Tra il 2015 e il 2016 la mortalità infantile è aumentata del 30 per cento e da allora «la situazione è peggiorata». Nei primi otto mesi del 2018 si sono riscontrati 650 mila casi di malaria, un tempo quasi scomparsa dal Venezuela. Tra il 2008 e il 2015 si è registrato nel paese un solo caso di morbillo: tra il 2017 e 2018, invece, i casi sono stati 5.332 e 64 persone sono morte. La difteria, altra malattia debellata, ha colpito 1.040 persone nel 2017, 628 nei primi otto mesi del 2018.
CHI PUÒ, SCAPPA
Tra il 2012 e il 2017, almeno 22 mila medici hanno abbandonato il Venezuela. Il 60 per cento degli 1,6 milioni di abitanti che abitavano Maracaibo nel 2015 sono fuggiti dalla città. La situazione è simile anche altrove. A Cumaná, capitale dello Stato di Sucre, sono rimaste solo otto macchine per la dialisi. Luis Rodriguez, che soffre di disfunzione renale, deve trovarsi da solo le medicine per il trattamento, che è stato ridotto della metà. «L’anno scorso eravamo in 65 a venire quotidianamente in ospedale per le cure», racconta. «Quest’anno siamo rimasti in 24. Mi reco a molti funerali. Il prossimo potrebbe essere il mio».
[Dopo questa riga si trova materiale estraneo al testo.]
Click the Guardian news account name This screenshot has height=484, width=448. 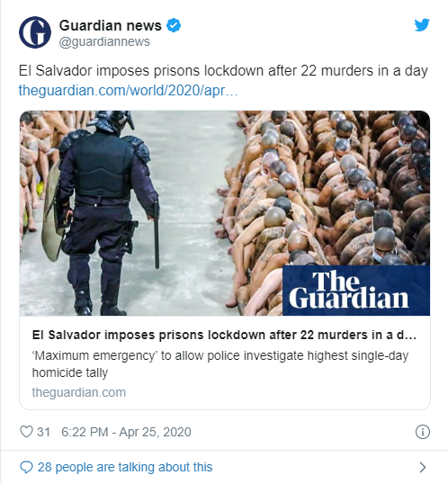click(111, 25)
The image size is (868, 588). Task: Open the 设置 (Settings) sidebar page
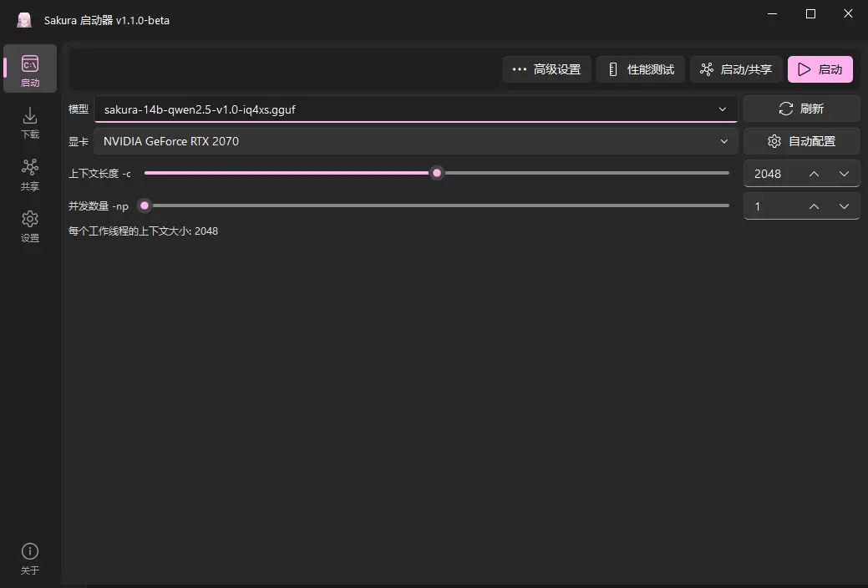point(30,226)
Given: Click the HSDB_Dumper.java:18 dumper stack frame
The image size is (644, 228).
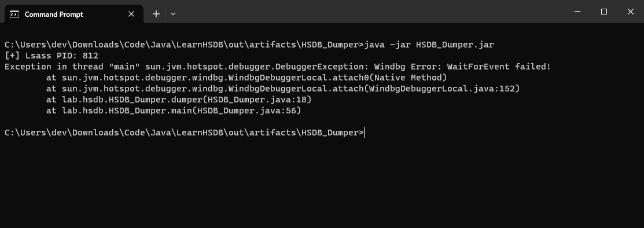Looking at the screenshot, I should pyautogui.click(x=179, y=100).
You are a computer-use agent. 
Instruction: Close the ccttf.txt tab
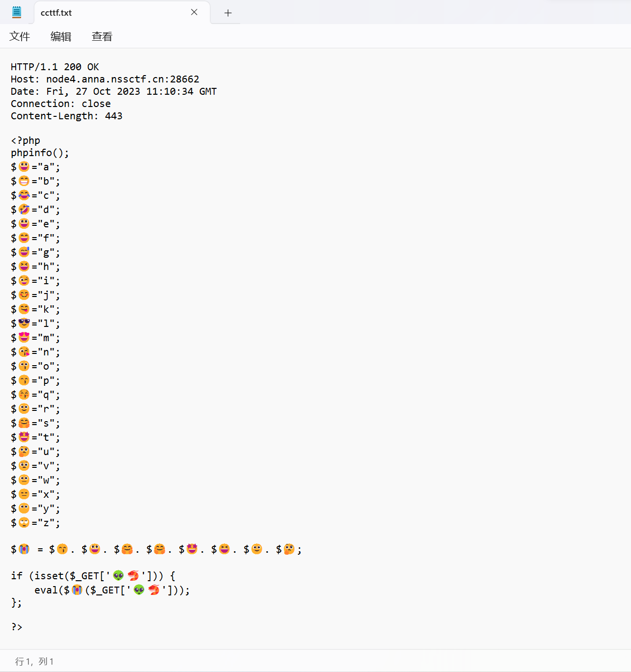pos(194,12)
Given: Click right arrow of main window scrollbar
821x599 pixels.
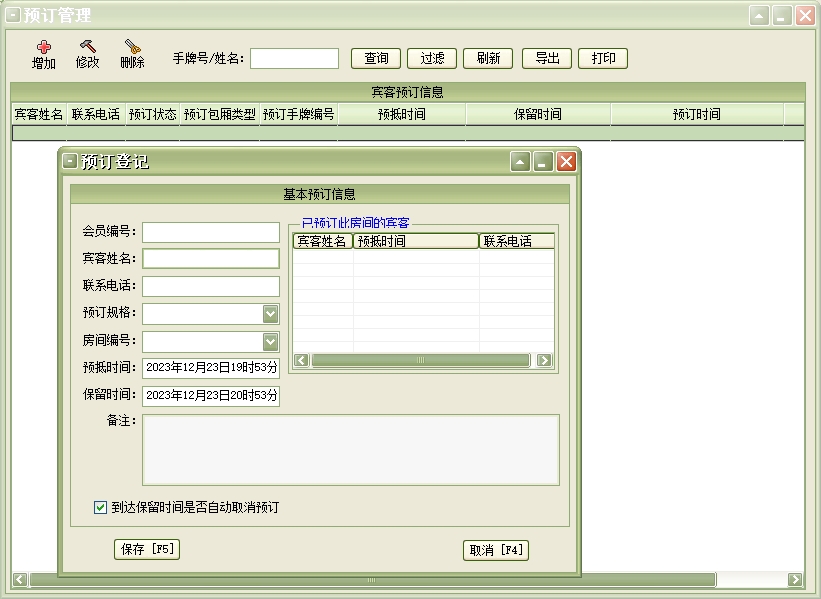Looking at the screenshot, I should tap(795, 580).
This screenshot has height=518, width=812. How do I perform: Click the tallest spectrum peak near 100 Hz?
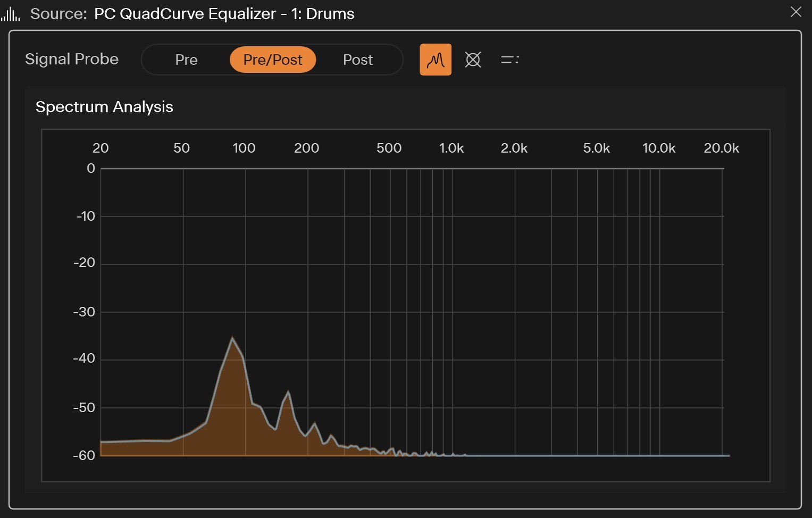(232, 338)
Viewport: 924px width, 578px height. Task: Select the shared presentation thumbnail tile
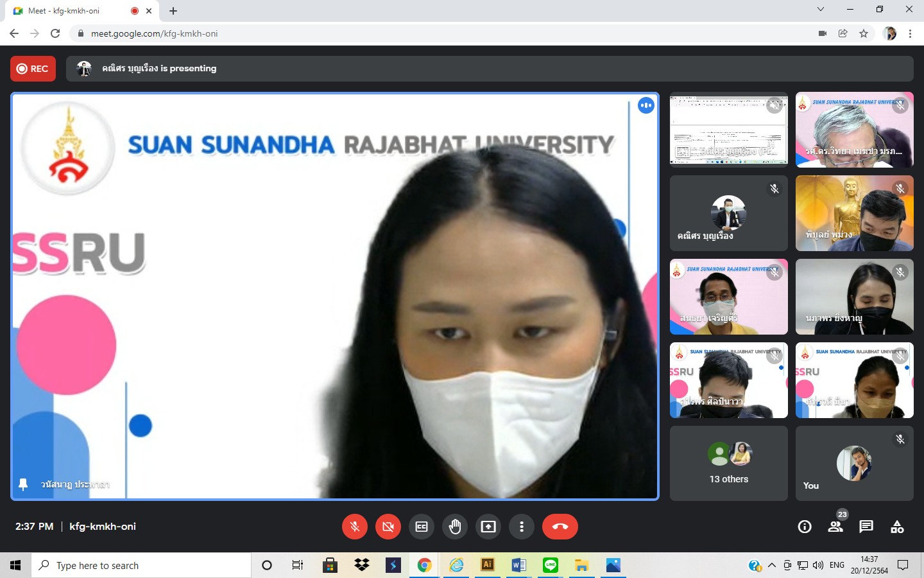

A 260 km da Maracaibo, nel villaggio di Tucuco, vive la famiglia di Herminia Ramirez. Suo figlio, dopo aver contratto la malaria nove volte, ha problemi al colon. A due ore di macchina, a Machiques, c’è un ospedale dove lavora la dottoressa Ingrid Graterol, che per la Caritas visita spesso il villaggio. «L’ospedale purtroppo non ha più la sala operatoria, quindi il ragazzo dovrebbe andare a Maracaibo. Il problema è che il trasporto pubblico non funziona più». Il problema riguarda tutta la popolazione. «Se una donna ha bisogno del parto cesareo, muore. Se trova un’automobile, non c’è la benzina. Se trova la benzina, l’autista spesso preferisce rivenderla. Se trova la macchina, la benzina e l’autista di sicuro ha finito i soldi per pagare il viaggio fino a Maracaibo».
Rafael Piroza, presidente dell’Associazione dei medici dello Stato di Sucre, commenta così la situazione sanitaria del paese e la condizione della sua categoria: «Siamo frustrati e ci sentiamo impotenti. Siamo stati formati per curare la gente e batterci per la loro vita. Ma ora non abbiamo più i mezzi per farlo e molti di noi si sentono in colpa. Come se fossimo complici di questa situazione».